Climate change will affect how and where we produce food
The latest International Panel for Climate Change (IPCC) report states that global warming is likely to reach 1.5⁰C between 2030 and 2052 if warming continues at the current rate. After this point, even half a degree will significantly increase the risks of drought, floods, extreme heat, and poverty for hundreds of millions of people. Climate change also has a direct impact on the oceans, dramatically altering ocean ecosystems, including rising sea levels and temperatures, acidification, and oxygen loss. Many of these factors are already being seen and felt around the world.
Research shows that the world needs to cut its emissions in half by 2030 and reach net-zero by 2050 to prevent the worse effects of climate change.

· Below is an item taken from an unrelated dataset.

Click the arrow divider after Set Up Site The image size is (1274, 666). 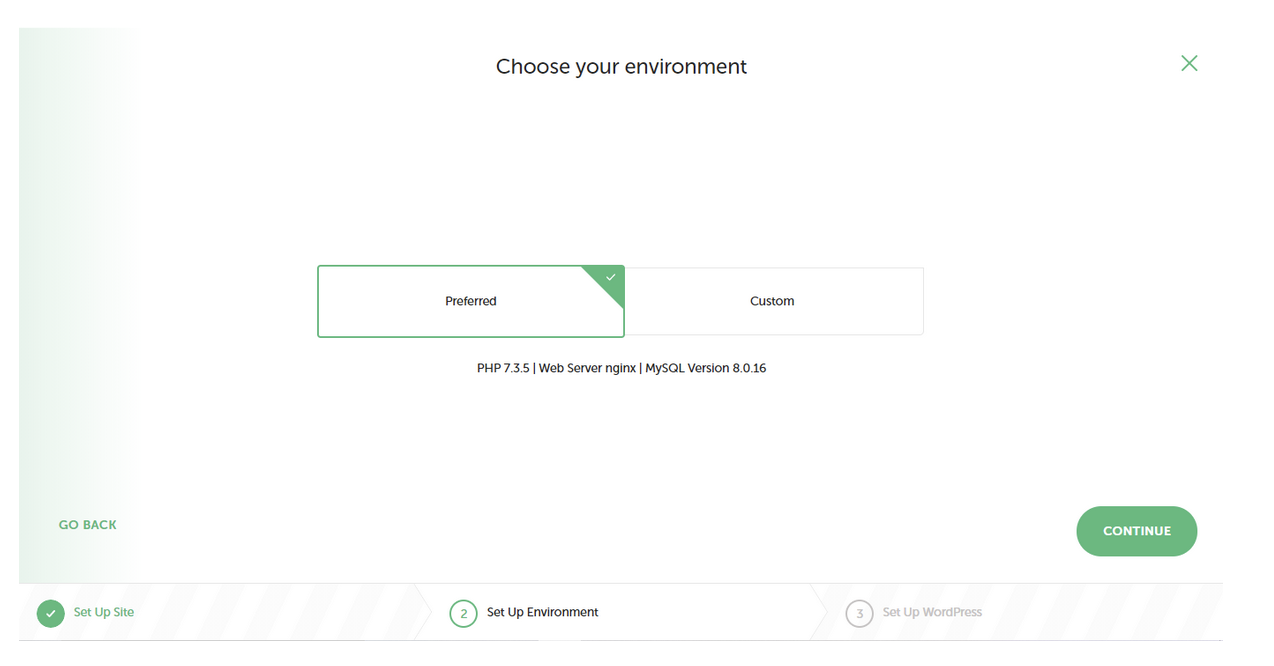424,612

The impact of climate change on food production
The single biggest threat of climate change is the collapse of food systems.Jerry Hatfield, Director of the U.S. Department of Agriculture’s National Laboratory for Agriculture and the Environment
There is a direct risk that a changing climate will reduce production and productivity of many agriculture products and impact livelihoods. These include:
- Rising heat and rainfall associated with climate change is increasingly degrading land, making soil less productive.

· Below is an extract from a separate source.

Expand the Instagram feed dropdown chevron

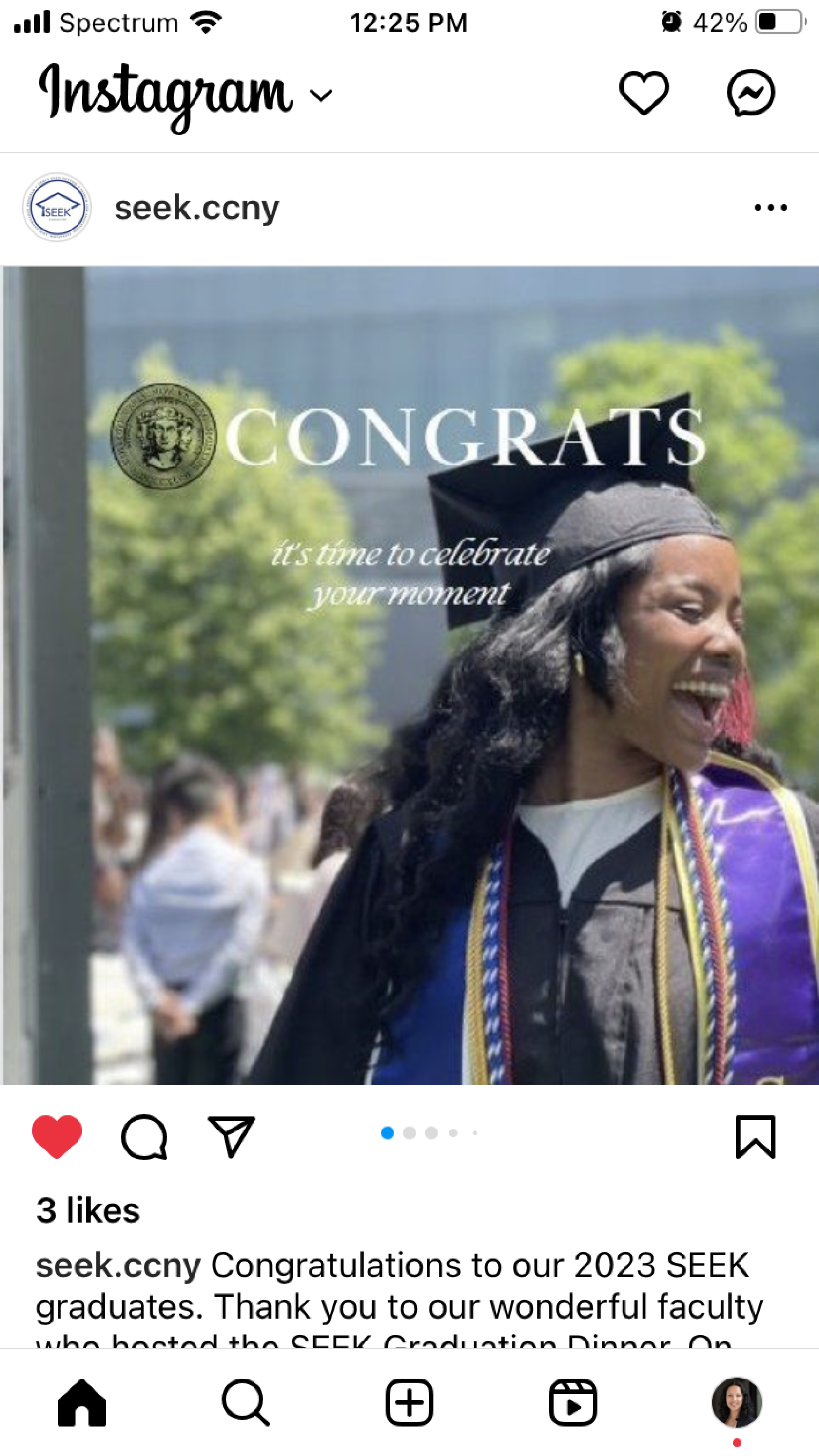point(321,96)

- Falling crop yields will push more people into poverty.
- Land currently used for agriculture or livestock farming will be required for climate change mitigation (e.g., reforestation to capture CO2, growing energy crops to reduce reliance on fossil fuels).
- Fish migration patterns will decrease productivity in half of all fisheries worldwide.
Rapid and large-scale changes, which do not damage natural resources or add to climate change, are needed to provide nutritious, climate-resilient food to a burgeoning global population.
The role of salmon farming as a climate-friendly food
Food is grown, processed, transported, distributed, prepared, and sometimes disposed of, all of which creates greenhouse gases and contributes to climate change. About a third of all human-created greenhouse gas emissions are linked to food. As a sector, there’s work to be done to reduce our footprint.
Blue foods can play a key role in creating healthier, low-carbon, climate resilient food systems. Blue foods generally have a lower carbon footprint than terrestrial animal-sources foods, and there are opportunities to further improve performance.
Farmed salmon is a healthy source of protein, with a low environmental impact and one of the lowest greenhouse gas profiles of all animal protein sources, offering an eco-friendly and climate-friendly option.
With only 5% of oceans currently being used for food production, there is an opportunity for oceans to contribute to filling the protein gap—particularly as land sources face pressure from a changing climate.
Taking action
While salmon has a lower carbon footprint than terrestrial animal proteins, we still need to improve and reduce our carbon footprint. Which is why we are working with World Wildlife Fund (WWF) to better understand our footprint and most importantly accelerate mitigation efforts.
A changing climate will also impact our farms and our fish. We must start now to better understand these changes and how to adapt to build knowledge and strengthen our resiliency for the future.